Getting new pharmaceutical drugs from the laboratory to the patients who need them is a long and expensive journey. According to the Pharmaceutical Journal1;

“New drugs that make it to market will have taken around 12 years and cost around £1.15bn.”

mRNA and the new dawn

As always, it begins with money. Researchers at a university use grants from the government or from industry to explore a disease or condition. Then, at least in days gone by, they experiment with natural compounds extracted from, and mirrored on, the plant and marine world, looking for promising avenues.

They still do that of course. But they now use computer modelling to explore the structures of genes and proteins as well. Which is how Pfizer and Moderna were able to produce their Covid vaccines. And both the speed and efficacy of that development is certain to radically transform this entire landscape.

Clinical trials, phase 1

Before testing anything on humans, potential compounds are first tested on animals and using computer modeling. The few that get through this stage are then submitted to the regulatory boards for approval for testing on humans. Which then happens in three stages.

In phase 1, about 50-100 healthy volunteers are tested to make sure that the drug is safe and to confirm that what it did in animals is replicated in humans.

Clinical trials, phase 2

Phase two is, in many ways, the critical stage. The drug is now given to between 100-500 patients suffering from the condition in question. These patients are carefully monitored to find out what the best way to administer the drug is, whether as a tablet, cream, or intravenously. And what the side effects are.

Because the more serious the condition, the stronger the drug will have to be. So there will be side effects.

There are then two costs that always need to be weighed up. What’s the percentage of patients who are likely to benefit, compared to those who mightn’t? And how severe are the side effects that some will suffer from, in order for that majority of patients to benefit from those significant improvements?

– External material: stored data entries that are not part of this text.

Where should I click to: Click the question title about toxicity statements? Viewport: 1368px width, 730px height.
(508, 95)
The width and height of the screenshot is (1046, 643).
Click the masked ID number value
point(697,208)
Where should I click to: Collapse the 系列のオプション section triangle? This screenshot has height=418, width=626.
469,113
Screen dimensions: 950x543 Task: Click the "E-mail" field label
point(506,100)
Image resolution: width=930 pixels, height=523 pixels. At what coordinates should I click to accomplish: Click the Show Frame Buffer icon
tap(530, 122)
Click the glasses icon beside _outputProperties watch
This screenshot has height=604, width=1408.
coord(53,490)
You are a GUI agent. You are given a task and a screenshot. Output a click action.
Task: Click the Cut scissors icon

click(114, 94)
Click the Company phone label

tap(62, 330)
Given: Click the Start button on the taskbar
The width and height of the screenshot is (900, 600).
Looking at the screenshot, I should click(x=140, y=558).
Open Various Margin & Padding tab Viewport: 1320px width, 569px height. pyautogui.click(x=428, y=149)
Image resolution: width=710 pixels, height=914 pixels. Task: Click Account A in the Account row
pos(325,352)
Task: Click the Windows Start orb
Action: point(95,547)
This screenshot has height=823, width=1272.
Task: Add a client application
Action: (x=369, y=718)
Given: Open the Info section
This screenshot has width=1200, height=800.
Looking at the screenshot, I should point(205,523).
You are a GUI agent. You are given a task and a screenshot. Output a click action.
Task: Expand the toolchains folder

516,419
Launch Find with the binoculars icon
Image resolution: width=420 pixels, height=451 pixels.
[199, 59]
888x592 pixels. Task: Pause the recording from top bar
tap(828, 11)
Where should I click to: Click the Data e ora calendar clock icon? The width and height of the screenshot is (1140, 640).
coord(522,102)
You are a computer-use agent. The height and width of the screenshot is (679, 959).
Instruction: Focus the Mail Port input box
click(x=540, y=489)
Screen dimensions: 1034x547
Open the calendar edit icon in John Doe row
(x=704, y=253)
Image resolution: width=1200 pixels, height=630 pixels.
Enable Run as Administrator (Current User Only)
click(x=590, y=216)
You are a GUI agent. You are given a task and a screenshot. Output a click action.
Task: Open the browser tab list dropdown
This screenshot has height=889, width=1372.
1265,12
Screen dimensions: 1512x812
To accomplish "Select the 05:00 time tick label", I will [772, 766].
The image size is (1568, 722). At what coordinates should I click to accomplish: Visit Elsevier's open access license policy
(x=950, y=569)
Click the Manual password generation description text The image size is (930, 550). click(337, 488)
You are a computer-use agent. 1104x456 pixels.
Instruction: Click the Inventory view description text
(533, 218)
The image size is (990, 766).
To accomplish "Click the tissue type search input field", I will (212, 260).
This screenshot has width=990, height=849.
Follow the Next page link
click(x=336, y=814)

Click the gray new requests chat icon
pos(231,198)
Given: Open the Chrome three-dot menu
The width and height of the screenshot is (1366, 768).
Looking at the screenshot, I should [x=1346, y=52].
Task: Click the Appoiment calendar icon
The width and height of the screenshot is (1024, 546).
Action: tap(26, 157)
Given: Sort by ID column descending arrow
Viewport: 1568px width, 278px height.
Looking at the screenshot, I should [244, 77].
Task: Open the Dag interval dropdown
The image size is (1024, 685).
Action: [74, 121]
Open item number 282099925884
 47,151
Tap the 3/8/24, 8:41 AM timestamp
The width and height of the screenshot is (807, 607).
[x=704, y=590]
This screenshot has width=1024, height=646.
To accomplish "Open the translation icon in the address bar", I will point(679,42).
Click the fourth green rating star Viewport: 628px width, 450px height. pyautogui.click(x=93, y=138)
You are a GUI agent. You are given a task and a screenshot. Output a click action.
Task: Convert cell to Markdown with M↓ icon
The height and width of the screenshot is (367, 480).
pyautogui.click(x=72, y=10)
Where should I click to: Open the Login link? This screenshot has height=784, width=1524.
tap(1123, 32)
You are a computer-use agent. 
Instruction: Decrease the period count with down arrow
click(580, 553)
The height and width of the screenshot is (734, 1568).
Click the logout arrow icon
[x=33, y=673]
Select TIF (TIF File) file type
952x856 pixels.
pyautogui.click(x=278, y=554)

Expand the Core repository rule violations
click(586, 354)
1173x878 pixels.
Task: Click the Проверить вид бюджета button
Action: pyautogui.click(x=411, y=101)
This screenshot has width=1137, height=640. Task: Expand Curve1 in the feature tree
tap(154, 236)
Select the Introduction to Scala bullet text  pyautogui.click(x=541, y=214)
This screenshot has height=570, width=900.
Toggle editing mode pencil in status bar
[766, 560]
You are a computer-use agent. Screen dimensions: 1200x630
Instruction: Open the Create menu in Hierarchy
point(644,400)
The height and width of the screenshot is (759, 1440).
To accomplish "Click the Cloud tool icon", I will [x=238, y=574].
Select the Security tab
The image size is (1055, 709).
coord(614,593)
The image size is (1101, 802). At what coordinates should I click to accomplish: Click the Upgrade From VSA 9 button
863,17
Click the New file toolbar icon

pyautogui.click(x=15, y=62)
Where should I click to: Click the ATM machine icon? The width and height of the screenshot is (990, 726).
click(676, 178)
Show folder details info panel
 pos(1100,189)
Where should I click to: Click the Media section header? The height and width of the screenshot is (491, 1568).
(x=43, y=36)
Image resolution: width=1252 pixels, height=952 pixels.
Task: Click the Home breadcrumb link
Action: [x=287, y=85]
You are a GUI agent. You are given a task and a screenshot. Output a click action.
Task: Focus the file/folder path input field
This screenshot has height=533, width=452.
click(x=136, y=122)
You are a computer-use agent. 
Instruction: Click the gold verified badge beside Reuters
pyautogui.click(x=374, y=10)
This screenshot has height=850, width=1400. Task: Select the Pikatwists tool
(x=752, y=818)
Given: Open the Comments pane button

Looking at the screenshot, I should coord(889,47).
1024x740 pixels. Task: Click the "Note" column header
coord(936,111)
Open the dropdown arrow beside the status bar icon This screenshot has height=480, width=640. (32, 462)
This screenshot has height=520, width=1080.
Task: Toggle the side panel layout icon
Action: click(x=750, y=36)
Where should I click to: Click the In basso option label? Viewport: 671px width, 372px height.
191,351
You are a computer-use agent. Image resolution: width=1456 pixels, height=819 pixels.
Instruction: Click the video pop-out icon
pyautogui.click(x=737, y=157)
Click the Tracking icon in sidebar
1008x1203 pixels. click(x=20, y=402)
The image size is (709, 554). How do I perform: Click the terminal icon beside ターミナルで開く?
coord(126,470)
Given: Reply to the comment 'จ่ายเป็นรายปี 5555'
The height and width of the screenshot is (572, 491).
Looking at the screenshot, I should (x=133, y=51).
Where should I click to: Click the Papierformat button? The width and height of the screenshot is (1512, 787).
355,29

Discovering what those pros and cons are begins during this second phase.

Clinical trials, phase 3

Now that you have a better understanding of what the drug’s benefits and complications are, and how best to administer it, you need to gather as much data as possible in order to secure approval from the regulator. So phase 3 sees the drug tested on 1,000-5,000 (or more) people, and across multiple territories.

And, wherever possible, all tests should be randomized and double-blind. So neither the patient nor those organizing the tests know whether what they’re being given is the drug or a placebo.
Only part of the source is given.